Finn reparó en que la escotilla trasera de carga del vuelo a Detroit estaba abierta. Esperó a que los mozos se marcharan con el convoy de equipajes para recoger las maletas, subió al elevador y lo accionó. Se introdujo en la bodega del avión y se situó en su escondite. Lo había escogido con anterioridad estudiando la distribución de la bodega del 737, accesible si se sabía dónde buscar, y estaba claro que Finn lo sabía. También había descubierto en Internet que ese avión sólo iría a media capacidad, por lo que añadir su peso a la parte posterior no supondría ningún problema.

Mientras estaba agazapado en su escondrijo, fueron llenando el avión con maletas grandes y pasajeros estresados antes de despegar rumbo a Detroit. Finn viajó cómodamente en la bodega presurizada, si bien allí hacía más frío que en la cabina de pasajeros, por lo que se alegró de llevar una chaqueta gruesa. Al cabo de aproximadamente una hora de vuelo, el avión aterrizó y rodó hacia la puerta correspondiente. Minutos después abrieron la bodega y descargaron el equipaje. Finn esperó pacientemente a que retiraran la última maleta para salir del escondrijo y echar un vistazo por la puerta posterior. Había gente en el exterior, pero nadie miraba en su dirección. Bajó del avión y saltó a la pista. Al cabo de unos instantes, reparó en que un par de agentes de seguridad se acercaban a él mientras bebían café y charlaban. Se introdujo la mano en el bolsillo, extrajo la bolsa del almuerzo, sacó un sándwich de jamón y empezó a comérselo al tiempo que se alejaba del avión.

Asintió cuando se cruzó con los dos guardias.

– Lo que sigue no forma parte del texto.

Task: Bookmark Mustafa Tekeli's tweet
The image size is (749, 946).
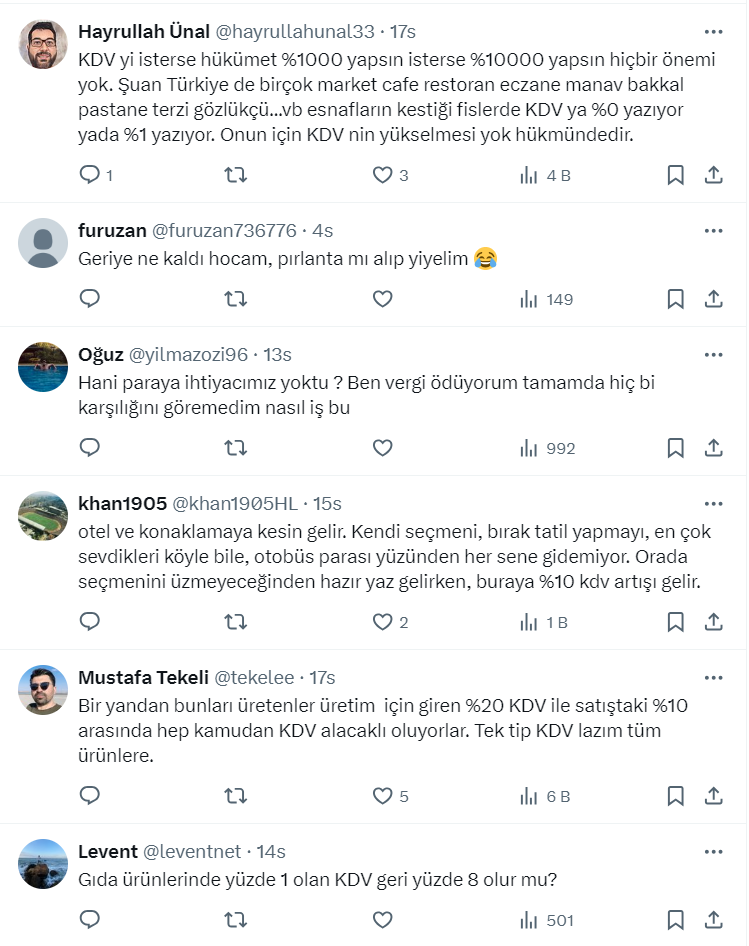Action: coord(676,796)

—¿Sois de los que toman café normal o sólo descafeinado con cuatro chorros de vete a saber qué? —Sonrió y dio otro mordisco al sándwich.

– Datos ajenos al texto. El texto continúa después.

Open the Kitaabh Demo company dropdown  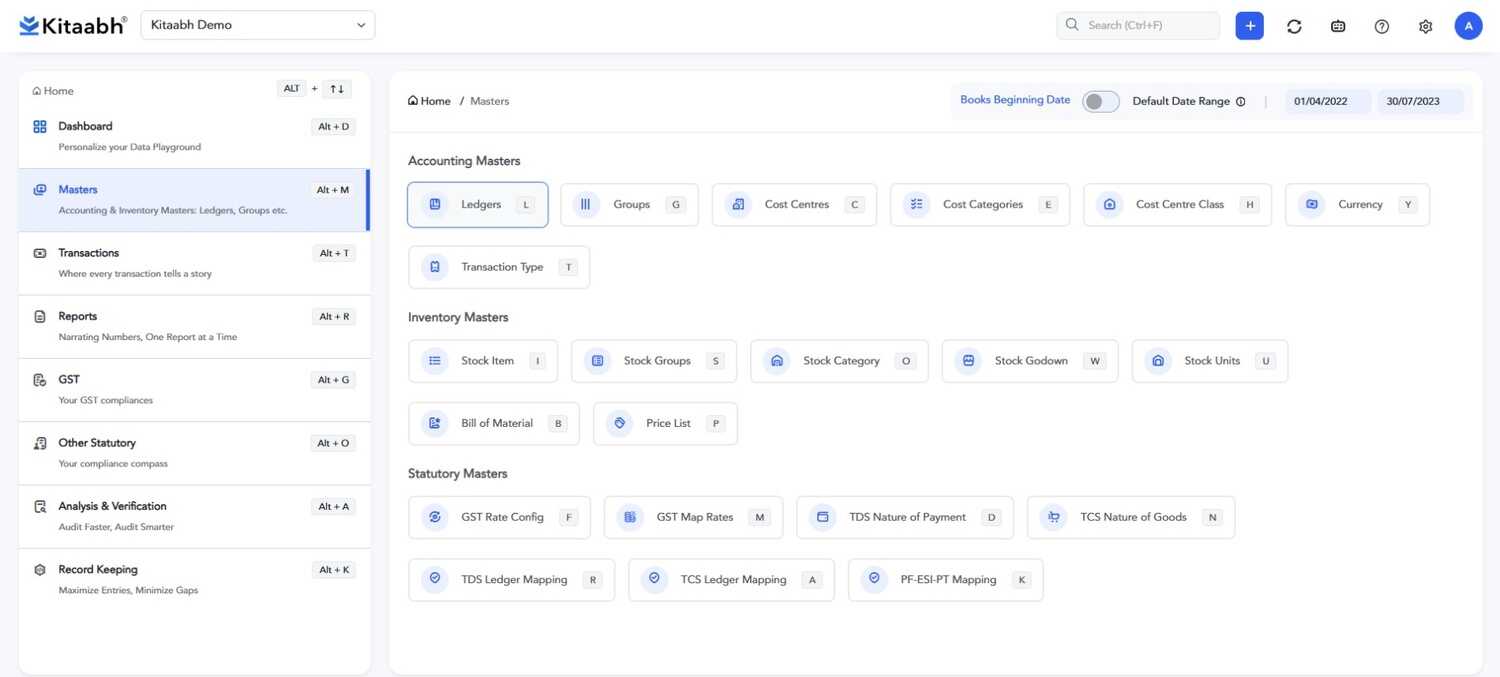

Los dos agentes rieron mientras se alejaba.

Entró en la terminal, fue a un servicio, se quitó la chaqueta, los amortiguadores de sonido y la placa de identificación. Hizo una llamada breve y luego se dirigió a la oficina de seguridad del aeropuerto.

—He colocado una bomba en una bolsa de equipaje que han cargado en un A320 en el National Airport —explicó al agente de guardia—. Y acabo de viajar en la bodega de un 737 desde Washington D. C. Podría haber abatido el avión en cualquier momento.

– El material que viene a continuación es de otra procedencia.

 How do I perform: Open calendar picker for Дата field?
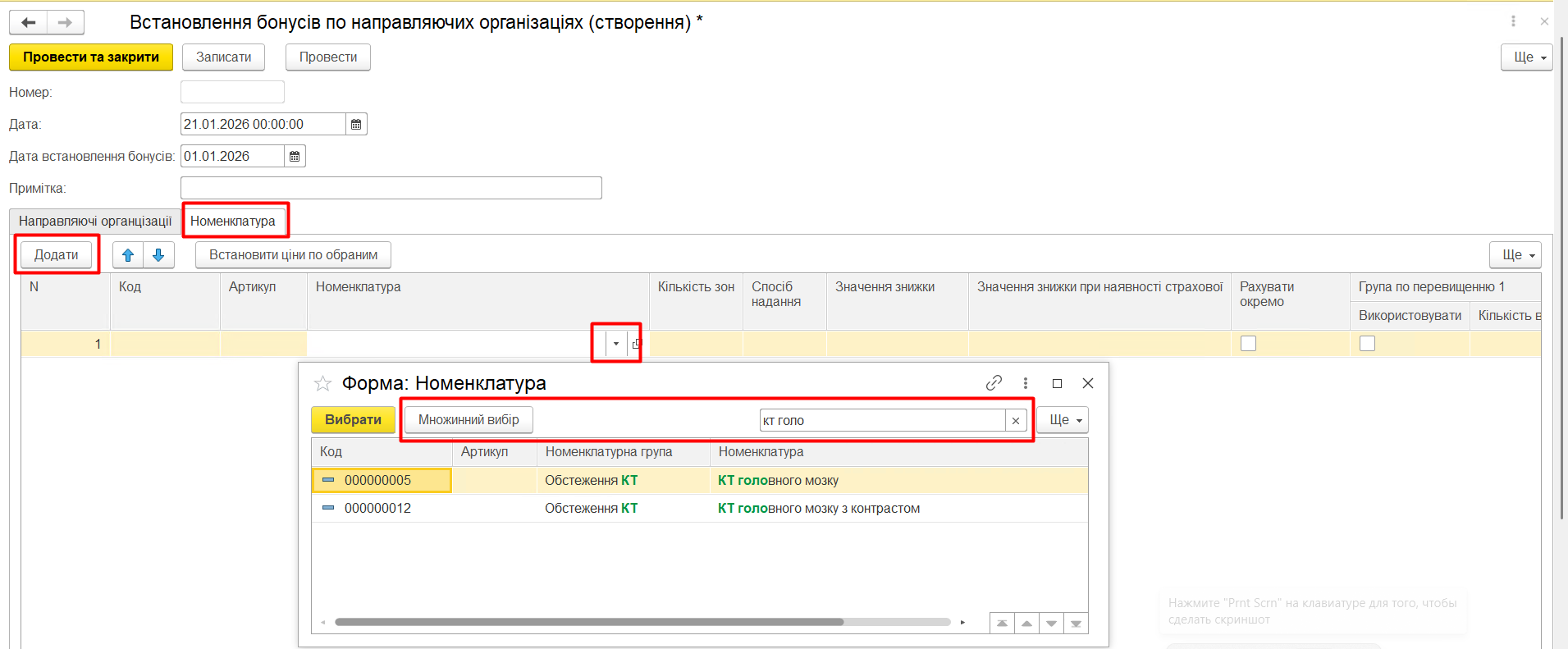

El asombrado agente no iba armado, así que se abalanzó sobre él para inmovilizarlo. Finn esquivó el ataque hábilmente y el hombre quedó tumbado en el suelo pidiendo ayuda a gritos. De la sala posterior aparecieron otros agentes que avanzaron hacia Finn, pistola en mano. No obstante, Finn ya había sacado sus credenciales.

En ese preciso momento, la puerta de la oficina se abrió de golpe y entraron tres hombres exhibiendo placas de agentes federales como si fueran cetros reales.

—Seguridad Interior —ladró uno de ellos a los guardias. Señaló a Harry Finn—. Este hombre trabaja para nosotros. Y alguien de aquí va a tener un problema muy gordo.